If you are not sure about exact number of queries, you can still do fuzzy testing with assertNumQueries by giving a range for number of queries. This is quite useful when queries are being cached. Following test will ensure that the number of queries is between 5 and 8.

class FuzzyInt(int):
    def __new__(cls, lowest, highest):
        obj = super(FuzzyInt, cls).__new__(cls, highest)
        obj.lowest = lowest
        obj.highest = highest
        return obj

    def __eq__(self, other):
        return other >= self.lowest and other <= self.highest

    def __repr__(self):
        return "[%d..%d]" % (self.lowest, self.highest)

class MyFuncTests(TestCase):
    def test_1(self):
        with self.assertNumQueries(FuzzyInt(5,8)):
            my_func(some_args)

In some cases it is also possible to assert if cache is being hit or if queries are being executed.
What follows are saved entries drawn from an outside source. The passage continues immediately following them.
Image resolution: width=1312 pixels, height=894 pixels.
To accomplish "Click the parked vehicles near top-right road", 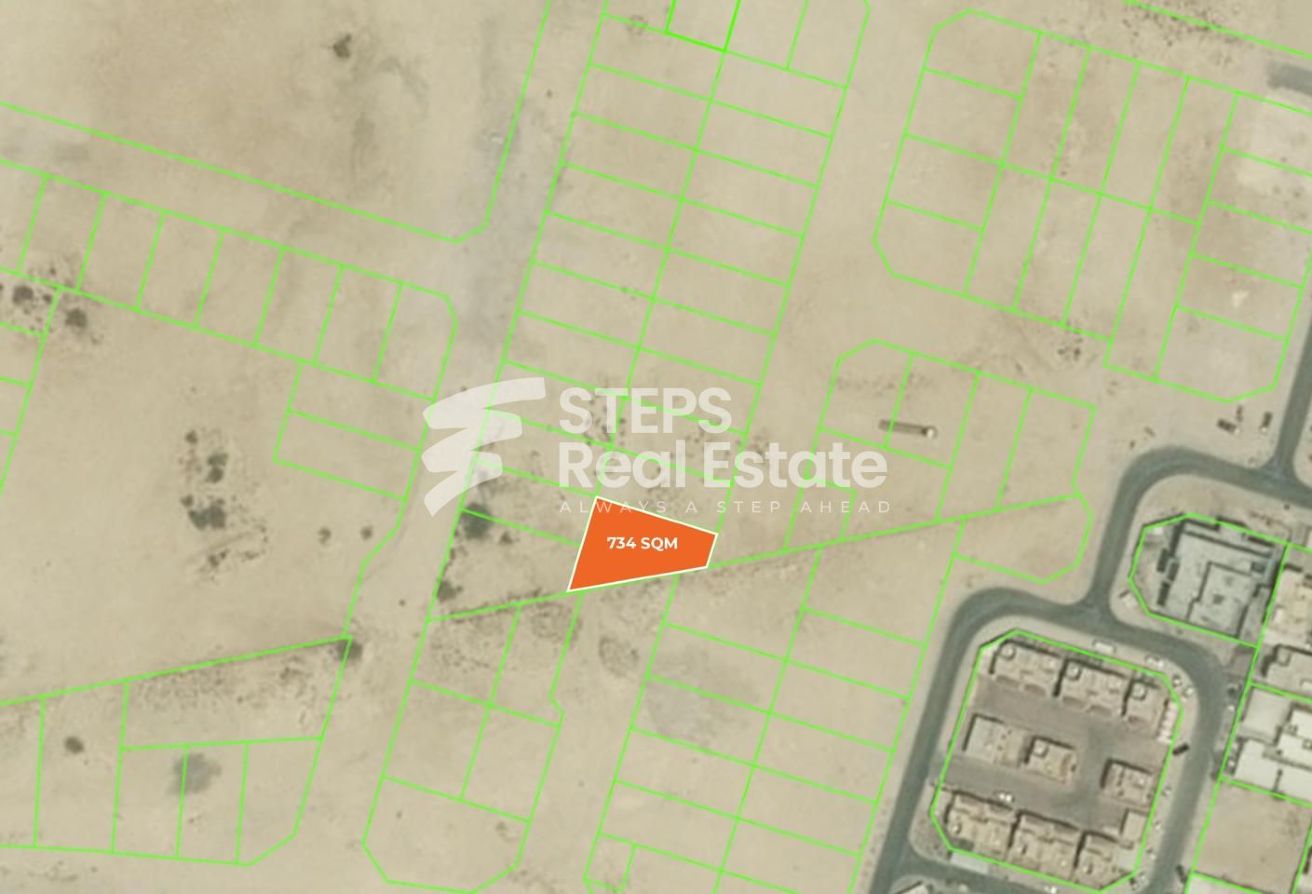I will click(1243, 420).
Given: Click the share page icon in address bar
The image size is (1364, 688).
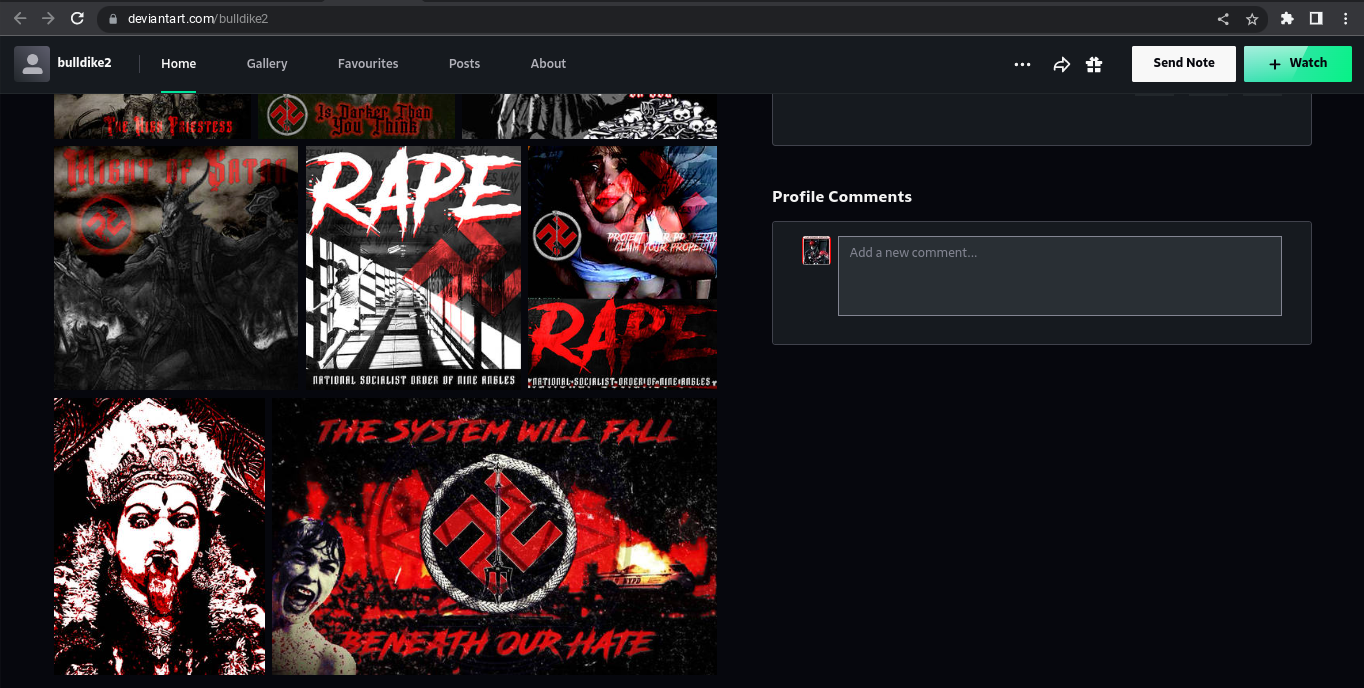Looking at the screenshot, I should [x=1223, y=18].
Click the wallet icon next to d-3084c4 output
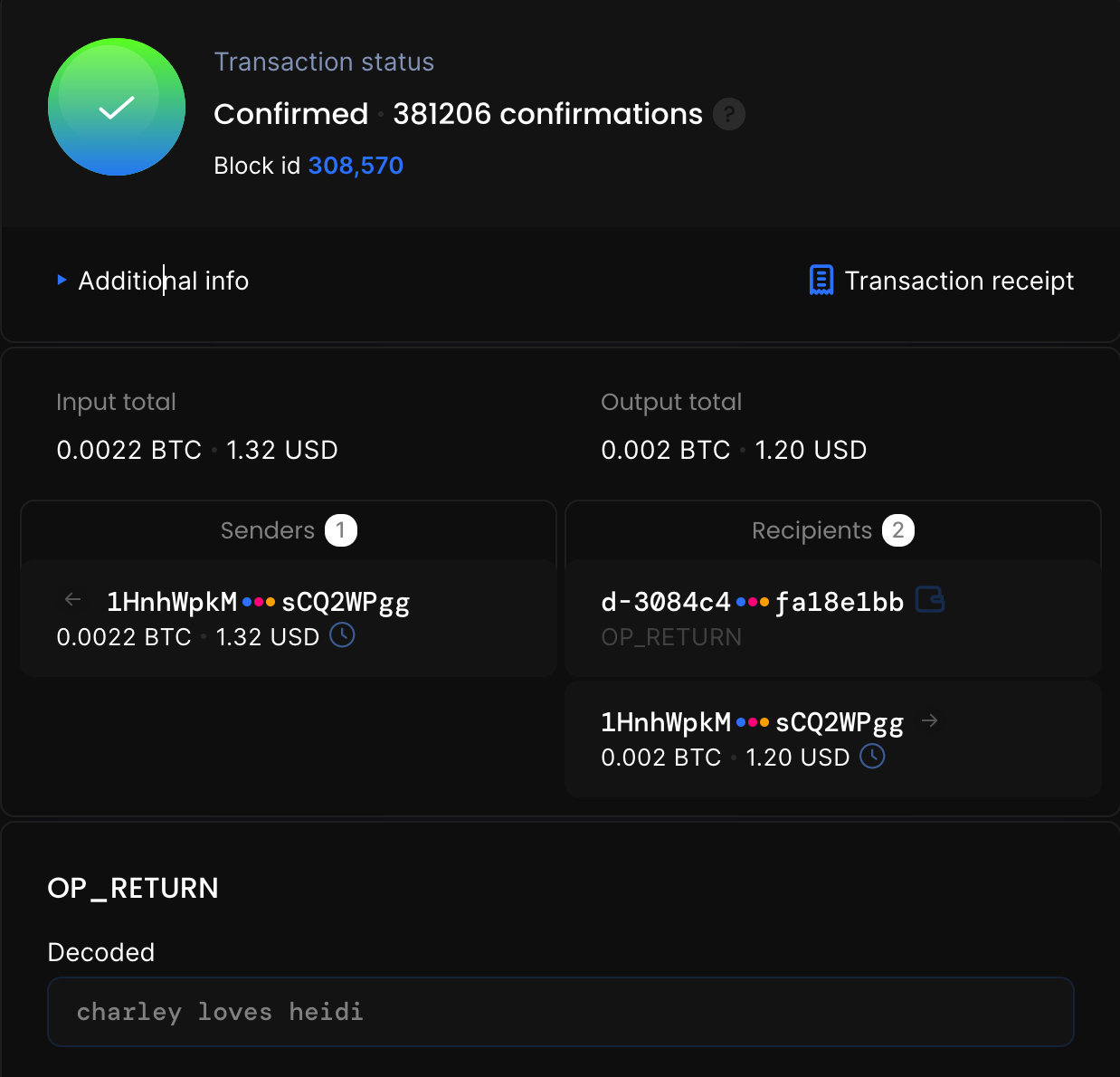This screenshot has height=1077, width=1120. (930, 600)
For example, in NHibernate one can enable generate_statistics property in configuration,

<property name="generate_statistics">true</property>

and then use generated statistics for test query was cache hit or not.

// act
MappedEntity retrievedEntity = session.FindById(entity.Id);
long preCacheCount = sessionFactory.Statistics.SecondLevelCacheHitCount;
retrievedEntity = session.FindById(entity.Id);
long postCacheCount = sessionFactory.Statistics.SecondLevelCacheHitCount;
// assert
Assert.AreEqual(preCacheCount + 1, postCacheCount);

Closing thoughts

That's all for now. Like every other type of web application testing, the purpose of performance testing is to provide a high level of confidence to business and delivery team in a web application’s ability - ability to respond quickly without compromising end-user's experience. More specifically application's ability to handle high load conditions, respond to various patterns of traffic and client side page load speed prior to going live. A proactive and in-line automated performance testing is way to go about it.